The answer is, yes. That is requestAnimationFrame
Tell the browser window. RequestAnimationFrame () – you want to perform an animation, and required the browser until the next redraw calls the specified callback function to update the animation. This method takes as an argument a callback function that is executed before the browser’s next redraw
Note: if you want to in the browser to update until the next redraw the next frame animation, then the callback function itself must once again call window. RequestAnimationFrame ()
As you can see from the official documentation, the keywords are: “Pass a callback function.” So can we use this instead of setTimeout?
Here is a snippet of code:
let data = createOneHundredThousandData();
let count = 0;
let totalLoop = 1000;// 渲染1000
function animatonCb(){
console.log(count);
letPartialData = data. The splice (0100); // Use the array splice method to intercept and modify the original arrayfor(leti=0; i<100 && partialData.length >=1; i++){let li = document.createElement('li');
let img = document.createElement('img');
img.src = partialData[i].imgUrl;
li.appendChild(img);
let text = document.createTextNode(partialData[i].key);
// console.log('partialData[i].key',partialData[i].key);
li.appendChild(text);
document.getElementById('root').appendChild(li);
}
if(count < totalLoop){
count ++;
requestAnimationFrame(animatonCb)
}
}
requestAnimationFrame(animatonCb);
Copy the codeLook at the console data:
BeginTime 249.32000000262633 0 DOMContentLoaded endTime 279.33499999926426 DOMContentLoaded Render 100000 items takes Onload endTime 308.28500000643544 window.onload render 100000 items takes 0.05897 secsCopy the codeIf we print the count loop, we see that this is interwoven between the DOMContentLoaded and onload events. Interested kids can take a closer look at requestAnimationFrame.

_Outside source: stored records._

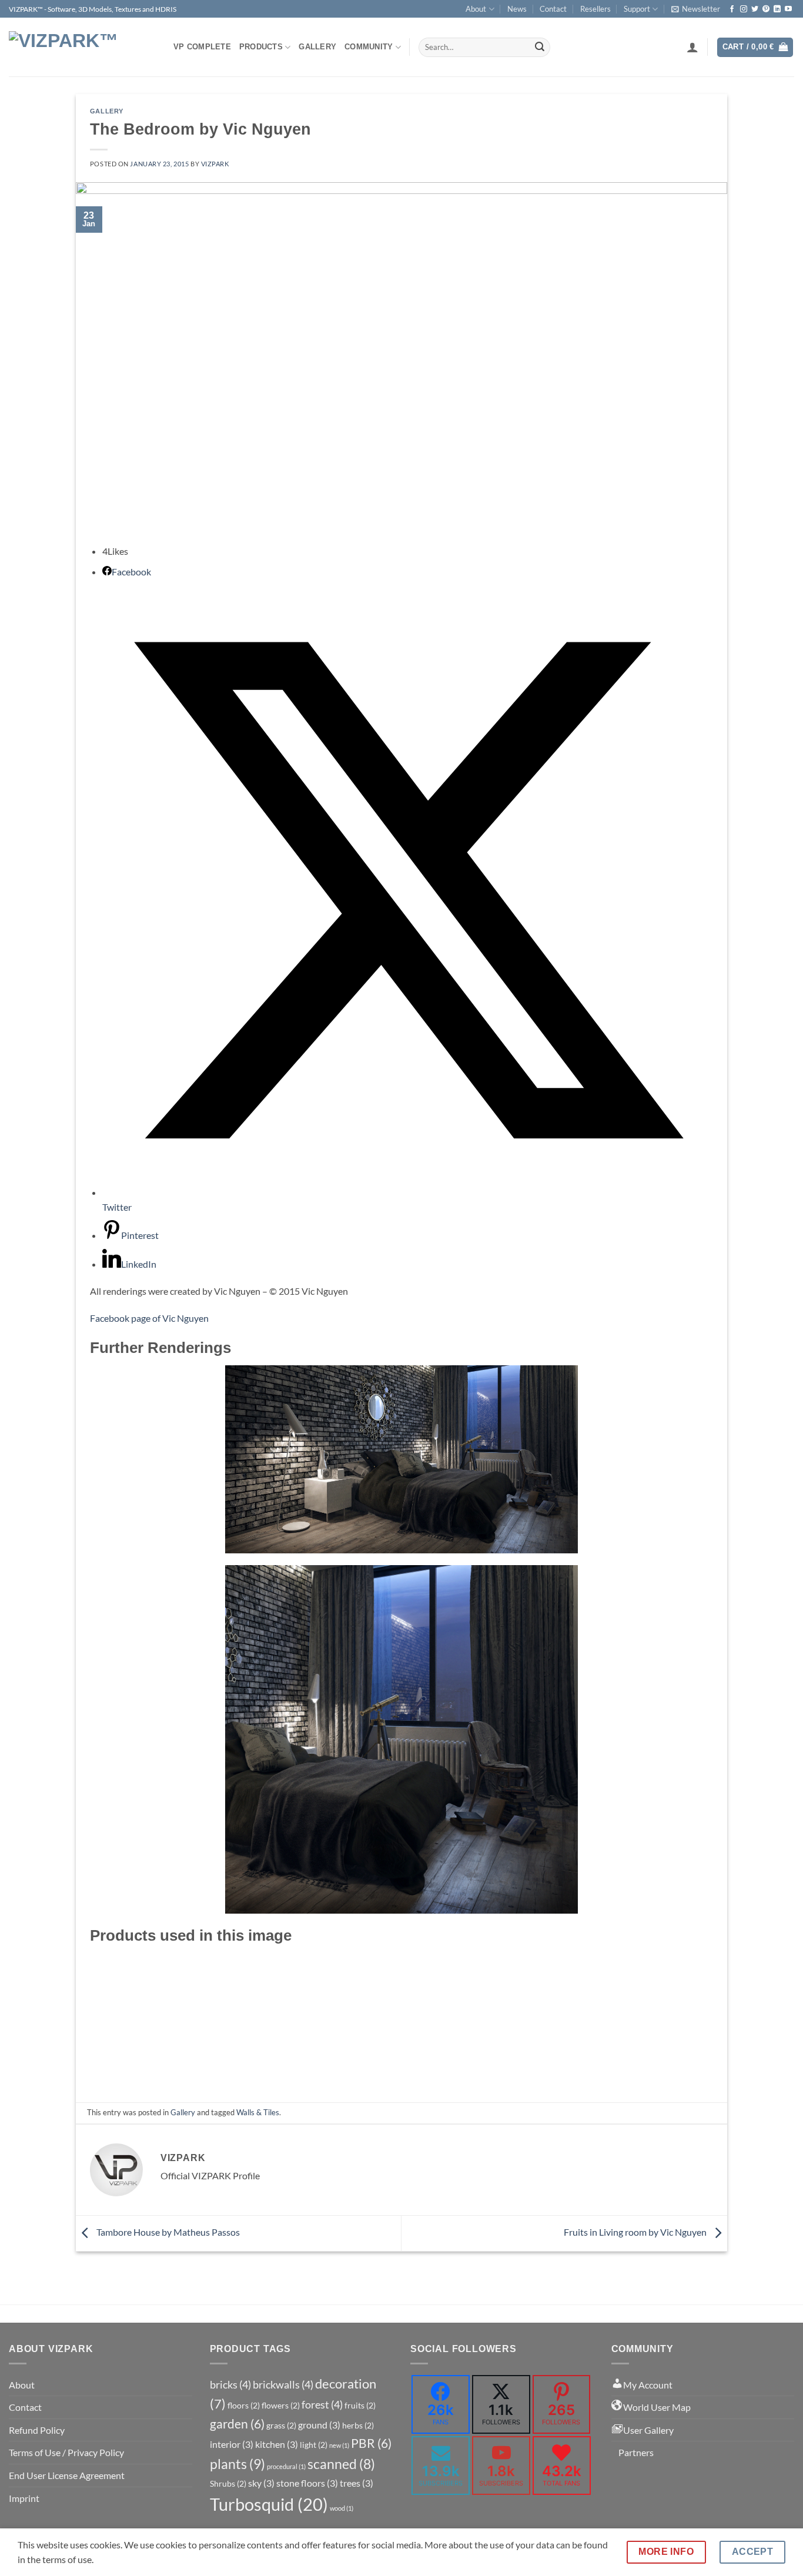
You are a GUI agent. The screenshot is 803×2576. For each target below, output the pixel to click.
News (517, 9)
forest (322, 2404)
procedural (286, 2466)
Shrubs (228, 2483)
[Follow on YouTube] (788, 9)
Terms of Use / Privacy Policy (66, 2452)
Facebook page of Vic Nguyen (149, 1318)
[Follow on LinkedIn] (777, 9)
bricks (230, 2384)
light (313, 2445)
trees (356, 2482)
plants (237, 2464)
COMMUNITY (368, 46)
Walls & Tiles (257, 2112)
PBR (371, 2443)
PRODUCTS (261, 46)
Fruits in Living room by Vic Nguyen (636, 2231)
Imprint (24, 2498)
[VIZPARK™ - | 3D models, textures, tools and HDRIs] (82, 47)
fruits (360, 2405)
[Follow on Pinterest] (765, 9)
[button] (695, 9)
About (476, 9)
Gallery (317, 46)
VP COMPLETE (202, 46)
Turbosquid (269, 2504)
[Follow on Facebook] (731, 9)
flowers (281, 2405)
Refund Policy (37, 2430)
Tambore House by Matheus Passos (167, 2231)
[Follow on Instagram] (743, 9)
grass (281, 2425)
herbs (358, 2425)
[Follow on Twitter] (754, 9)
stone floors (307, 2482)
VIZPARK (215, 164)
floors (243, 2405)
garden (237, 2424)
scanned (341, 2464)
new (339, 2445)
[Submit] (540, 48)
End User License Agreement (67, 2475)
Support (637, 9)
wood (341, 2508)
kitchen (276, 2444)
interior (231, 2444)
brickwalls (283, 2384)
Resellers (595, 9)
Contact (553, 9)
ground (319, 2424)
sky (261, 2482)
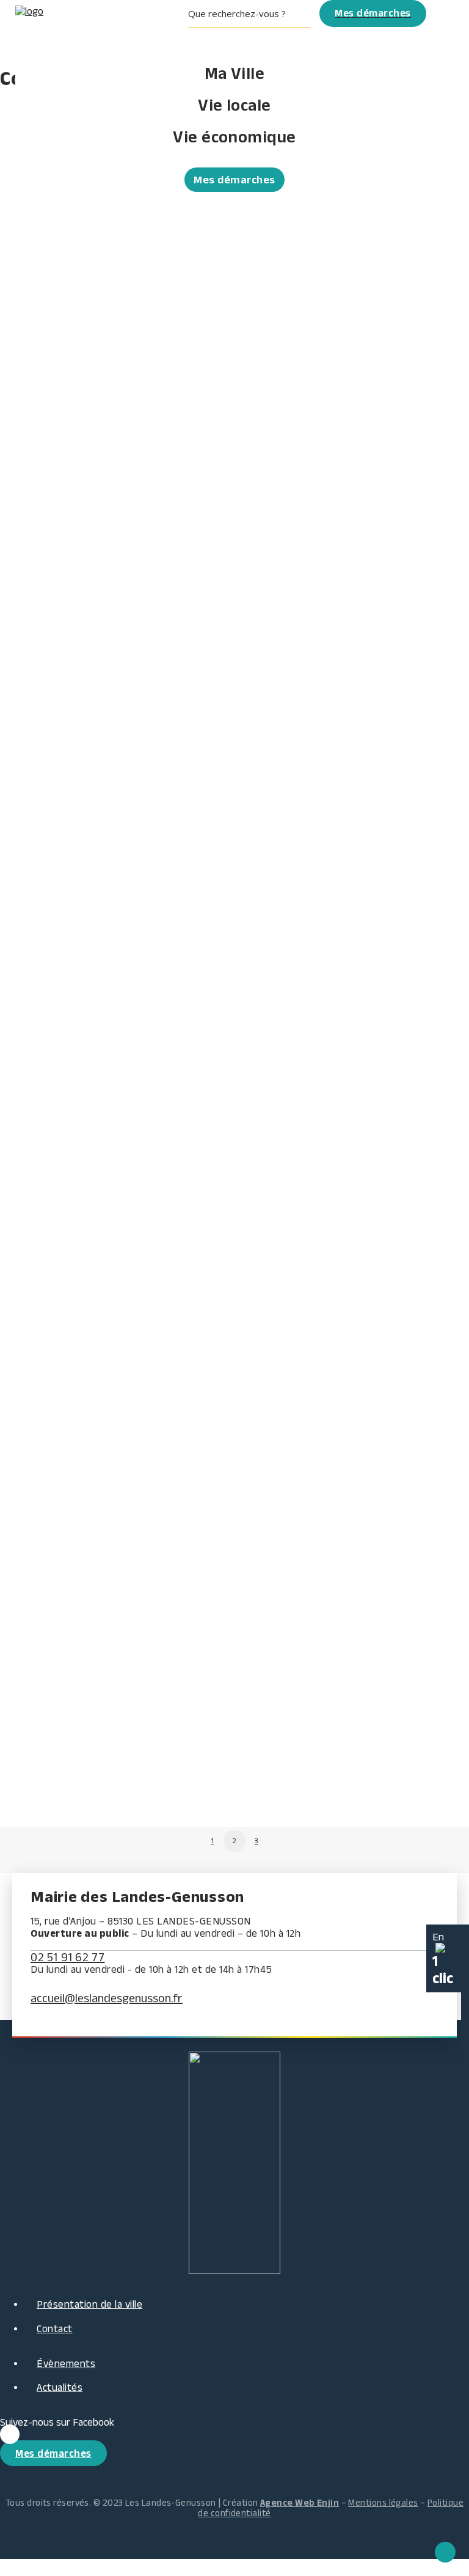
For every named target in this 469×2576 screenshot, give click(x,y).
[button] (253, 27)
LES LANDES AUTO (51, 1476)
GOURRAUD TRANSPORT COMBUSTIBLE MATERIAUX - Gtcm (163, 380)
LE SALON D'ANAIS (51, 1402)
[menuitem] (253, 27)
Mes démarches (234, 180)
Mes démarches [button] (53, 2453)
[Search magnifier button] (301, 13)
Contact (55, 2328)
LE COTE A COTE (44, 454)
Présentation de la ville (89, 2304)
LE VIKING (27, 1328)
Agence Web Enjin (299, 2502)
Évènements (66, 2363)
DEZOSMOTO (35, 1697)
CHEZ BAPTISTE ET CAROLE (76, 1624)
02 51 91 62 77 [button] (67, 1957)
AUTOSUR (27, 1771)
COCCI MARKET (41, 528)
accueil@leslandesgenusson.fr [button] (107, 1998)
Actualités (59, 2387)
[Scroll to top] (445, 2550)
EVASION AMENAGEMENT (69, 1550)
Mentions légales (383, 2502)
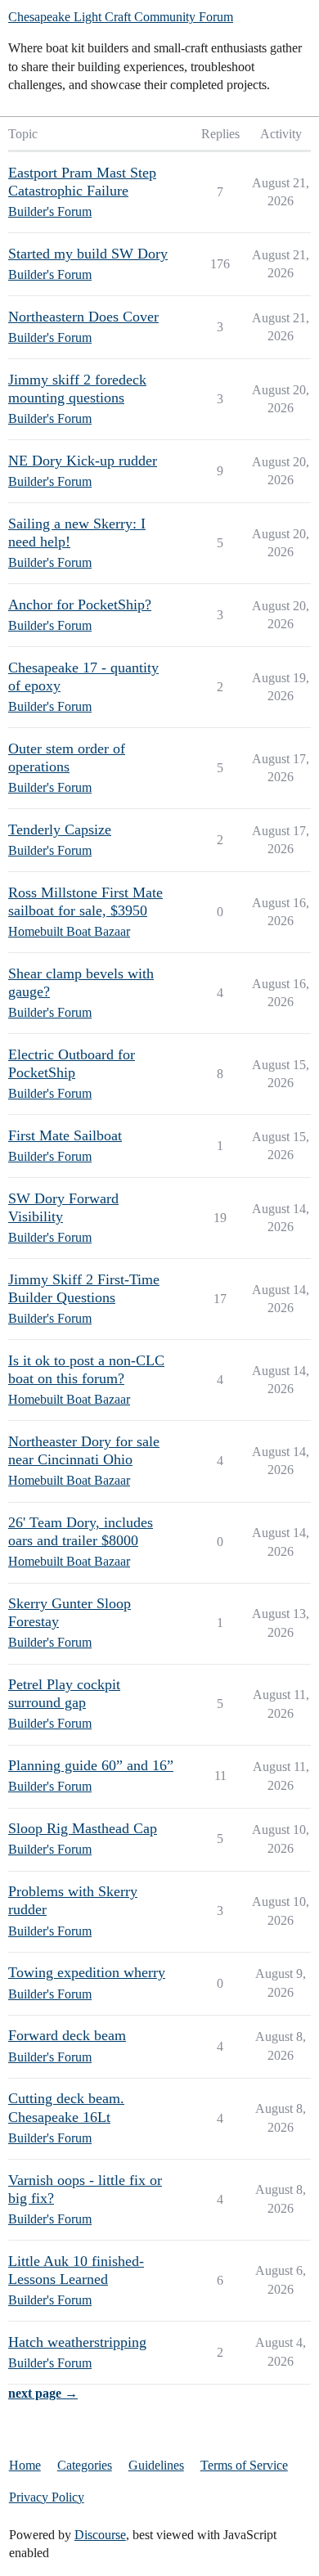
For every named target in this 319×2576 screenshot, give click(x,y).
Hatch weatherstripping (77, 2342)
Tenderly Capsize (59, 829)
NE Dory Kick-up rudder (82, 460)
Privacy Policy (46, 2497)
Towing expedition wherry (86, 1972)
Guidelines (156, 2465)
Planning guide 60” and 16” (90, 1765)
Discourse (100, 2535)
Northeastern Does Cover (83, 316)
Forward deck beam (67, 2035)
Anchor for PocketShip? (79, 604)
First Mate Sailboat (65, 1135)
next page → (43, 2393)
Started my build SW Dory (88, 253)
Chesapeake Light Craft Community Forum (120, 17)
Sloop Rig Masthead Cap (82, 1828)
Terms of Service (244, 2465)
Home (25, 2465)
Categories (84, 2465)
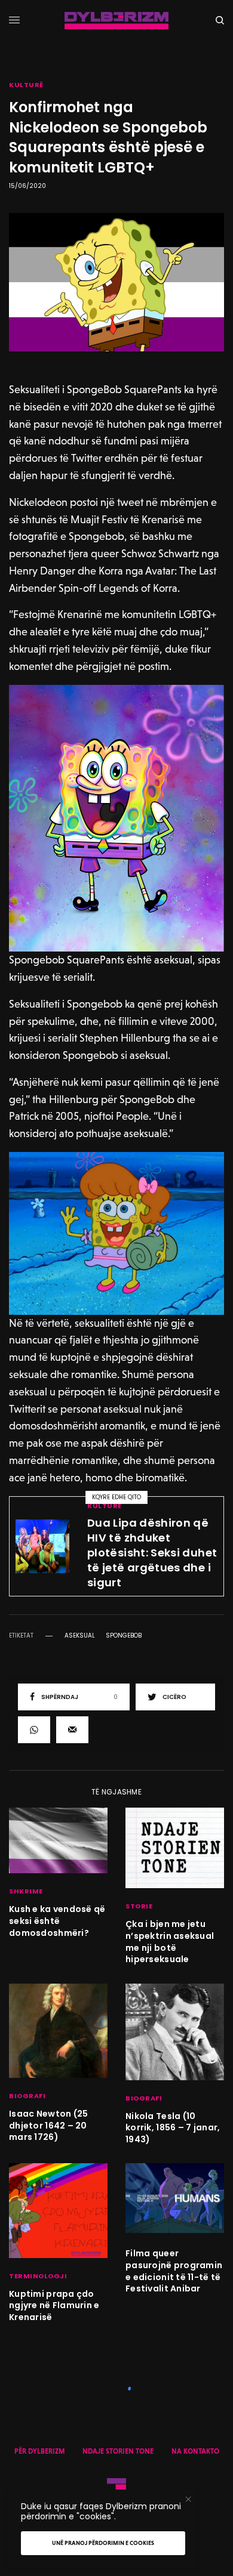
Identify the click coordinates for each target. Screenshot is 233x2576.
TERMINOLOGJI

Anyway, the requestAnimationFrame will also fulfill our requirements. It’s a little bit better than setTimeout.
Iv. What about 100,000 pieces of data after loading?
The above two schemes, that is, to solve the problem of how not to render. In this example, the DOM structure of each record is not complex and may look fine. But the actual business scenario is certainly more complex than that. Every time you modify the DOM, you cause 100,000 pieces of data to be rearranged, which is definitely a performance problem.
The solution is to monitor whether the element is IntersectionObserver in a visible window
The IntersectionObserver interface (which is part of the IntersectionObserver API) provides a way to asynchronously observe the intersecting status of a target element with its ancestor element or top-level document viewport. Ancestor elements and viewports are called roots. When a IntersectionObserver object is created, it is configured to listen on a given proportion of visible areas in the root. Once IntersectionObserver is created, its configuration cannot be changed, so a given observer object can only be used to monitor specific changes in the visible area. However, you can configure to listen on multiple target elements in the same observer object.
The general idea is as follows:
- Set up the total data source, the page content data storage container
- Make rules for the storage containers of page content and data (assume that the storage containers are set to 200, and a maximum of 20 containers are displayed on a screen. So the storage container can display 10 screens of data.
- When the user slides to 6 screens of data, it is obvious that the first 5 screens of data are not visible in the window, then you can delete the first 3 screens of data in the storage container. At the same time, data from screen 11 to screen 13 are taken from the total data source.
I will study this in detail when I have time.
Five, the conclusion
Such problems are often asked by bat, which is a big factory. The knowledge point covers a wide range of points. After a good grasp, the front-end performance and caton’s understanding will be more thorough.